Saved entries
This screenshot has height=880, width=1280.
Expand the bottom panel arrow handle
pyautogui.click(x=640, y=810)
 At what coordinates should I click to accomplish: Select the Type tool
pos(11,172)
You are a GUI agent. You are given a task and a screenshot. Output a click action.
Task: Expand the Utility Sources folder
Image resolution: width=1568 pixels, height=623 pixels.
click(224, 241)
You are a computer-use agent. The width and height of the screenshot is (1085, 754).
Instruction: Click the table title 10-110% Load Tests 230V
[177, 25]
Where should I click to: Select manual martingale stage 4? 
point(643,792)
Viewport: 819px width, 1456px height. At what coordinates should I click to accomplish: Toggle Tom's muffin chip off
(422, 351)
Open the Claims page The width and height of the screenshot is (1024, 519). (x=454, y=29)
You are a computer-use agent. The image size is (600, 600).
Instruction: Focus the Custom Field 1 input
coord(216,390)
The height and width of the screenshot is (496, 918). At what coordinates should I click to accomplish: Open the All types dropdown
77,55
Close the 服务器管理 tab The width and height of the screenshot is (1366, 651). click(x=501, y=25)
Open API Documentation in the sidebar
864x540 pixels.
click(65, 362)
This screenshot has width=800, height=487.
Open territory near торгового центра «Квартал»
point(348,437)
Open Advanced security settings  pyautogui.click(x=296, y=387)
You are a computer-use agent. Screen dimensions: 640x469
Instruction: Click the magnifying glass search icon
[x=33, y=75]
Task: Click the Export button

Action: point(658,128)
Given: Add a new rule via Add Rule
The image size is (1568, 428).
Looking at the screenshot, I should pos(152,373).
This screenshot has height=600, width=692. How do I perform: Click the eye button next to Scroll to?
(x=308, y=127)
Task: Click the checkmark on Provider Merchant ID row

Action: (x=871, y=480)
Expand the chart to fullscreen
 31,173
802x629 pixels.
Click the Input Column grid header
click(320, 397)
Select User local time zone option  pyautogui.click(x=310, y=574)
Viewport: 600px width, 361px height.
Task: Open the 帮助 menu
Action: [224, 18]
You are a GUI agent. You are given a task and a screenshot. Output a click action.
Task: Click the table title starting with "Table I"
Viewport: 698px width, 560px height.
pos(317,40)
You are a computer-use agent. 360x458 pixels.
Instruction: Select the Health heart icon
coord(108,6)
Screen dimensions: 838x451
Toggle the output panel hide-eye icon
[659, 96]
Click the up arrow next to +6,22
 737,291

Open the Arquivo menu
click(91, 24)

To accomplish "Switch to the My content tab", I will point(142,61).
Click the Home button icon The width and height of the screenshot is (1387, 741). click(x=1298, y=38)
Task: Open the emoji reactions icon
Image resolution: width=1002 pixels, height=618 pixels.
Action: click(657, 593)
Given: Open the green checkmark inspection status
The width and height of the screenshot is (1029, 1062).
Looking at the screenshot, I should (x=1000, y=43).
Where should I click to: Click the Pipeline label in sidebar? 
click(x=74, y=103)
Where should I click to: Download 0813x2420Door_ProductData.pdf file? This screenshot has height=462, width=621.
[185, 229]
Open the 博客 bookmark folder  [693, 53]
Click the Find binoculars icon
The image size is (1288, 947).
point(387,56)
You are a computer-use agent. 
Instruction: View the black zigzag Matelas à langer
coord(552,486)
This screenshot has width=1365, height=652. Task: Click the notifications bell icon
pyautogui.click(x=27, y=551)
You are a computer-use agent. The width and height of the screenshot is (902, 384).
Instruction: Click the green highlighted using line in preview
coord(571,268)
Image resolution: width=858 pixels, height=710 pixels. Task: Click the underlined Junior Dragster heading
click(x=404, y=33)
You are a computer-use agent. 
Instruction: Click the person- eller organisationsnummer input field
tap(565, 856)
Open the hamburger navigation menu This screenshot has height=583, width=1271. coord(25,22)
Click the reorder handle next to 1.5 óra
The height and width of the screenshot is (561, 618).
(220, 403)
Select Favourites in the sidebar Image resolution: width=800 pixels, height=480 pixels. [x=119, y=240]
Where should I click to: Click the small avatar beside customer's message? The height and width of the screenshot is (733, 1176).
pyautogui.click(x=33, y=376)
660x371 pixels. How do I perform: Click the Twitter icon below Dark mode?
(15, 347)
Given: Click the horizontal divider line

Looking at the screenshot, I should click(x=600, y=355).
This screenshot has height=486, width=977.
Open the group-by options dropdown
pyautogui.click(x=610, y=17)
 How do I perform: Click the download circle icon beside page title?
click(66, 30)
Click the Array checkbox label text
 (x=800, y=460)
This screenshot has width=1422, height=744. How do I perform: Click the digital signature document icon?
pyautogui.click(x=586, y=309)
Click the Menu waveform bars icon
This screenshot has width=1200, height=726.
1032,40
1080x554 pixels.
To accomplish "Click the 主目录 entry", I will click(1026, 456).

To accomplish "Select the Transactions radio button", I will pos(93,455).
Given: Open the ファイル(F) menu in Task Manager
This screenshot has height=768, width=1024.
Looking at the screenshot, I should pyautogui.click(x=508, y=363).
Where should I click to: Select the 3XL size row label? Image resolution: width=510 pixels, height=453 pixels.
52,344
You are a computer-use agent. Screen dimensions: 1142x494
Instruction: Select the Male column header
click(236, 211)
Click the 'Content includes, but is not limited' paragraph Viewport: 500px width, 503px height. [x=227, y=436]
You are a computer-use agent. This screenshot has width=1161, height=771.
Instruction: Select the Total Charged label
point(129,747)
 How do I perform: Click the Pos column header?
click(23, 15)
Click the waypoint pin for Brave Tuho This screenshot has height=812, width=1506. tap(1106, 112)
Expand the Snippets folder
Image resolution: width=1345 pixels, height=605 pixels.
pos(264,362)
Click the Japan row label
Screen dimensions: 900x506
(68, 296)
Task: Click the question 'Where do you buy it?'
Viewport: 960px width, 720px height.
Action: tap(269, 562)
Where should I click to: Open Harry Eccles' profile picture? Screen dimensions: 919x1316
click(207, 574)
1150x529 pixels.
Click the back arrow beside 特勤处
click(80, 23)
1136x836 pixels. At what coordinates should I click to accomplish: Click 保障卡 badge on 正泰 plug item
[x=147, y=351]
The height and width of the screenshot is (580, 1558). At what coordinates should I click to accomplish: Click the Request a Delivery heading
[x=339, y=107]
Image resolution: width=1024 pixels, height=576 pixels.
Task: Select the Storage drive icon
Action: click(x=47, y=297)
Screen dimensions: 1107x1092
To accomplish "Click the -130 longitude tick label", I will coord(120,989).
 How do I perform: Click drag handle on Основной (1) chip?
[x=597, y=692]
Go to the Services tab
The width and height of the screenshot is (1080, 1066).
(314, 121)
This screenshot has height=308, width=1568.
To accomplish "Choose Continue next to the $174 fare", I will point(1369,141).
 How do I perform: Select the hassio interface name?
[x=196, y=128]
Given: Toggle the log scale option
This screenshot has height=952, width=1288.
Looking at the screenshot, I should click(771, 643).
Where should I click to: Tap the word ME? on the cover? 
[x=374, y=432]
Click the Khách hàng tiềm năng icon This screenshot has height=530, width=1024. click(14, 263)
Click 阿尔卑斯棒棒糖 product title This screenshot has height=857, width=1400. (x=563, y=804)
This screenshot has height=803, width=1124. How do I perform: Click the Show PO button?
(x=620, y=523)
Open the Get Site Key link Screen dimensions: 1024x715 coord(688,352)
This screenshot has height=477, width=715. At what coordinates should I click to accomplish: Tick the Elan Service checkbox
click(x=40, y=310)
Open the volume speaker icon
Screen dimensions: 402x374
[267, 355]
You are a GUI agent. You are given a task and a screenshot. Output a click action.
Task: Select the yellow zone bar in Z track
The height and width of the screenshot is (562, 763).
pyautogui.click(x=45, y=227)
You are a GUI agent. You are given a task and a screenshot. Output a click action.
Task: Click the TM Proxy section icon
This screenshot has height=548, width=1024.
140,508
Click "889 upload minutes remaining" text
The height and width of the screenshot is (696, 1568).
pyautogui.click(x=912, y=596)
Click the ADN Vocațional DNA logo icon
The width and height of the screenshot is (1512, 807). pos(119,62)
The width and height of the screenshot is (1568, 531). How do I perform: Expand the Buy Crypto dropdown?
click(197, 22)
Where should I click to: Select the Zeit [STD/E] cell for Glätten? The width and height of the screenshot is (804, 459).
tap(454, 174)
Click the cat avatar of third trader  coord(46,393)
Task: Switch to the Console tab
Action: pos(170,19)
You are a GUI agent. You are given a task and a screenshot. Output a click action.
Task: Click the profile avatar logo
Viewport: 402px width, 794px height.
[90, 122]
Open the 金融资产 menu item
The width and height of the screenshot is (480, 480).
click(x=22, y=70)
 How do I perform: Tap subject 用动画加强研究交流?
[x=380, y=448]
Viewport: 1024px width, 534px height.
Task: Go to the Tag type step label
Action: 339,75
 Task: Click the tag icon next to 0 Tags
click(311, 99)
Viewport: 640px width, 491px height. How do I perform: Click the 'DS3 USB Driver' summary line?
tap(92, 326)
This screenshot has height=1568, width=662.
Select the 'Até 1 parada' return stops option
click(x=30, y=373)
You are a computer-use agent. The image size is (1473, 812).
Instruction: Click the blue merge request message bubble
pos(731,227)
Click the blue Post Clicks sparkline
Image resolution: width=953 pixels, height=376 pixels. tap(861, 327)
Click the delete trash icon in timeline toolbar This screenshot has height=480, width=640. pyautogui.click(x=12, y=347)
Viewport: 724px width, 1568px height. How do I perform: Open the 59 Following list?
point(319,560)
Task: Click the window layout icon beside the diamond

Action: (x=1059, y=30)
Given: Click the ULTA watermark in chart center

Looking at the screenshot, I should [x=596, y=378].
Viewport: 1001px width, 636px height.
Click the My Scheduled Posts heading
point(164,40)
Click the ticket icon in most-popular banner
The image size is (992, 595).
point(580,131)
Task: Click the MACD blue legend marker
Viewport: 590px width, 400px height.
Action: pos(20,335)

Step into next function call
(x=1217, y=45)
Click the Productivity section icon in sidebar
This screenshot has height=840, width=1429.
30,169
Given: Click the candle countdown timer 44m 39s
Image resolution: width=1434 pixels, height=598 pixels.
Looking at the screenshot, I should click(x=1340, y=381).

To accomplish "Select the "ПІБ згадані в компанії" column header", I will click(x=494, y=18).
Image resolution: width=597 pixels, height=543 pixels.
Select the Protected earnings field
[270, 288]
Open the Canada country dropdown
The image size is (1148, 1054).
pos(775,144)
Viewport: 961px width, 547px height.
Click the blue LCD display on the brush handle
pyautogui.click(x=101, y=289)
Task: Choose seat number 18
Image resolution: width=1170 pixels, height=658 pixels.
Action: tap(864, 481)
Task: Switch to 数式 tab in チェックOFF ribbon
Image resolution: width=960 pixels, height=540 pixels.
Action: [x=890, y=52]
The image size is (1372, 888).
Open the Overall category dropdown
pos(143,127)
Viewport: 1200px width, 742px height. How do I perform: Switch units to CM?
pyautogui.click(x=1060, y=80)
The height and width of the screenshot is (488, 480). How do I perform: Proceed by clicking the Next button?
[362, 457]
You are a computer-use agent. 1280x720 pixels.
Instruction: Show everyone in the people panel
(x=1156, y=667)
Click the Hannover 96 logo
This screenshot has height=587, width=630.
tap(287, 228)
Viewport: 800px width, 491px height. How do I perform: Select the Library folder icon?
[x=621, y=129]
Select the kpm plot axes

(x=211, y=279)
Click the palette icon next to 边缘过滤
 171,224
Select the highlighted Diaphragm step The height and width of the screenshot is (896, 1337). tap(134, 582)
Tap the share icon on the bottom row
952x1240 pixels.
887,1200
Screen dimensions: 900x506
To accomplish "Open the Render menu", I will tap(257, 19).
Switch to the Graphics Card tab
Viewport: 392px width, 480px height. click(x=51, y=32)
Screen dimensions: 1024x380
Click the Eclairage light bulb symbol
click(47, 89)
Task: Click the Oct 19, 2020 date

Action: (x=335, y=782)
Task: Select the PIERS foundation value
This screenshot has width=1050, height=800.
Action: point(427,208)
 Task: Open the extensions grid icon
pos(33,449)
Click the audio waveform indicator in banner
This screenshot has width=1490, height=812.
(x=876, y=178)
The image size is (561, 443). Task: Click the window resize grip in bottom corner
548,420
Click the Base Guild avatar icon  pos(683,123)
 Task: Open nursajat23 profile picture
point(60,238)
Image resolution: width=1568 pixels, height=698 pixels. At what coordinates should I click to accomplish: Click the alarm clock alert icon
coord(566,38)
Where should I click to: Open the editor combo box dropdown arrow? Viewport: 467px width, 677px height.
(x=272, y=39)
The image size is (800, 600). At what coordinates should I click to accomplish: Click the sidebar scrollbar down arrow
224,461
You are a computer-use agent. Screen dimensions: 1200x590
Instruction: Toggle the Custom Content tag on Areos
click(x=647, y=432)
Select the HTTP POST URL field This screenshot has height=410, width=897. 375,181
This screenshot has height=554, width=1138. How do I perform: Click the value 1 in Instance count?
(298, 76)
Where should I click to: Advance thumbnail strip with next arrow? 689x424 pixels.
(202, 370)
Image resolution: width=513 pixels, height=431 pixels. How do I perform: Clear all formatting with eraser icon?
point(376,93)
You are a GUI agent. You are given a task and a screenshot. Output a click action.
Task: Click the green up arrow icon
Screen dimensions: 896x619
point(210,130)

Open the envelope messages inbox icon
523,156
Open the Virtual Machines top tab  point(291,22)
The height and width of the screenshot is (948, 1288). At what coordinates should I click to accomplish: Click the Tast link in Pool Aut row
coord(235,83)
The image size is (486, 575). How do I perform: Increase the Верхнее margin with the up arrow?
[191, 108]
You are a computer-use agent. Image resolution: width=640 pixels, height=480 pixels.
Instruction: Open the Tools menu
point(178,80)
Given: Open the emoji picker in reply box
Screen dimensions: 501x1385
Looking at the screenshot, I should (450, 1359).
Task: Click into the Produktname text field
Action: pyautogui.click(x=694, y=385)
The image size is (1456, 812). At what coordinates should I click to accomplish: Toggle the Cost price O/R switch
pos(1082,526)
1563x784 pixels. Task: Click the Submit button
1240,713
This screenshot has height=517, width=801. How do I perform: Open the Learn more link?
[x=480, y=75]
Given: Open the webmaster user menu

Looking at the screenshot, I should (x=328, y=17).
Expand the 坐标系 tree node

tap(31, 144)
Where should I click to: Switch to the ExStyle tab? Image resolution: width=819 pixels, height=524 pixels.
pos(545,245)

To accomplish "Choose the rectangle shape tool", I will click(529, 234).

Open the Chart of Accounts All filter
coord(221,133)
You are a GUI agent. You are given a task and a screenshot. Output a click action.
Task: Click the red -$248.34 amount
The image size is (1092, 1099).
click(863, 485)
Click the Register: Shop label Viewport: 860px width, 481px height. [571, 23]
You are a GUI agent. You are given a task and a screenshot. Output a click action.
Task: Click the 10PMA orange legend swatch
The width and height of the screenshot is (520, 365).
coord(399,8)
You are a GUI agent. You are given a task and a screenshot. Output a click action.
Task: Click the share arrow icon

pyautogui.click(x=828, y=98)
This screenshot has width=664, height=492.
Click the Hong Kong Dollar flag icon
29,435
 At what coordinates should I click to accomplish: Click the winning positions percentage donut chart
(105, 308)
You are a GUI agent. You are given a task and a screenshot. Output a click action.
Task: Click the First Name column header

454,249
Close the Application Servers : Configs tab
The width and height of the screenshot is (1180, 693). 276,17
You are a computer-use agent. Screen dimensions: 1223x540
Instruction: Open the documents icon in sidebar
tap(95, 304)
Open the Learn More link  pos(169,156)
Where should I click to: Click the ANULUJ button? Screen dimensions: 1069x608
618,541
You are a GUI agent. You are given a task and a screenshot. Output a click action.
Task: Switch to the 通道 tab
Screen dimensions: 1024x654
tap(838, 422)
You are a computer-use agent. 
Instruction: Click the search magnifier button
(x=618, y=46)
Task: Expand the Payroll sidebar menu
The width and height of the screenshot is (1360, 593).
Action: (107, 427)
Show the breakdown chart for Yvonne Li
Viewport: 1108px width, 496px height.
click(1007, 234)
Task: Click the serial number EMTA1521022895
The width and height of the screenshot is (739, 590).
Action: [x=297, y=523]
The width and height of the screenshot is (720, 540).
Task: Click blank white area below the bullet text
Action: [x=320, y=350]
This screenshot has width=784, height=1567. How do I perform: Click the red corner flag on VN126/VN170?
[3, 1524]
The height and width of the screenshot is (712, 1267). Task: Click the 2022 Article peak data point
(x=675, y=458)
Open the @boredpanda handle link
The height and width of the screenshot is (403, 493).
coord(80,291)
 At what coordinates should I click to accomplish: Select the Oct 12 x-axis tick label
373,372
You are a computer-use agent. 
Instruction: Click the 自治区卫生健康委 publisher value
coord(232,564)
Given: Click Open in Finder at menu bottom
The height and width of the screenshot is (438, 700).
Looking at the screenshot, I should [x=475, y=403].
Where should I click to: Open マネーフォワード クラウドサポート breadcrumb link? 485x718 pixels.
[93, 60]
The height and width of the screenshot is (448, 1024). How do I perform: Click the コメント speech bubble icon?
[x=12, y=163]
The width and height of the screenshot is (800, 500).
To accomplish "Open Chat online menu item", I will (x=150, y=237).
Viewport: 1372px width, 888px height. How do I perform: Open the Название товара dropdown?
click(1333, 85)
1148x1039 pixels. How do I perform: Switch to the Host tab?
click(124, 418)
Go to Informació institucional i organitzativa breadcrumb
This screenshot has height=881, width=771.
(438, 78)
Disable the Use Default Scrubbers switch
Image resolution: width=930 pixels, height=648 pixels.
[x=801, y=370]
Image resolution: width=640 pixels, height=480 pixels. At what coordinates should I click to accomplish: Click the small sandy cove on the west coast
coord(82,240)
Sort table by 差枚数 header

Task description:
In the entries above, find the line holding "The image size is (800, 600)." and the line holding "Open the Virtual", then retype exactly those two lines and every line between them, and nothing else.

Response area:
The image size is (800, 600). At what coordinates should I click to accomplish: Click the sidebar scrollbar down arrow
224,461
You are a computer-use agent. Screen dimensions: 1200x590
Instruction: Toggle the Custom Content tag on Areos
click(x=647, y=432)
Select the HTTP POST URL field This screenshot has height=410, width=897. 375,181
This screenshot has height=554, width=1138. How do I perform: Click the value 1 in Instance count?
(298, 76)
Where should I click to: Advance thumbnail strip with next arrow? 689x424 pixels.
(202, 370)
Image resolution: width=513 pixels, height=431 pixels. How do I perform: Clear all formatting with eraser icon?
point(376,93)
You are a GUI agent. You are given a task and a screenshot. Output a click action.
Task: Click the green up arrow icon
Screen dimensions: 896x619
point(210,130)

Open the envelope messages inbox icon
523,156
Open the Virtual Machines top tab  point(291,22)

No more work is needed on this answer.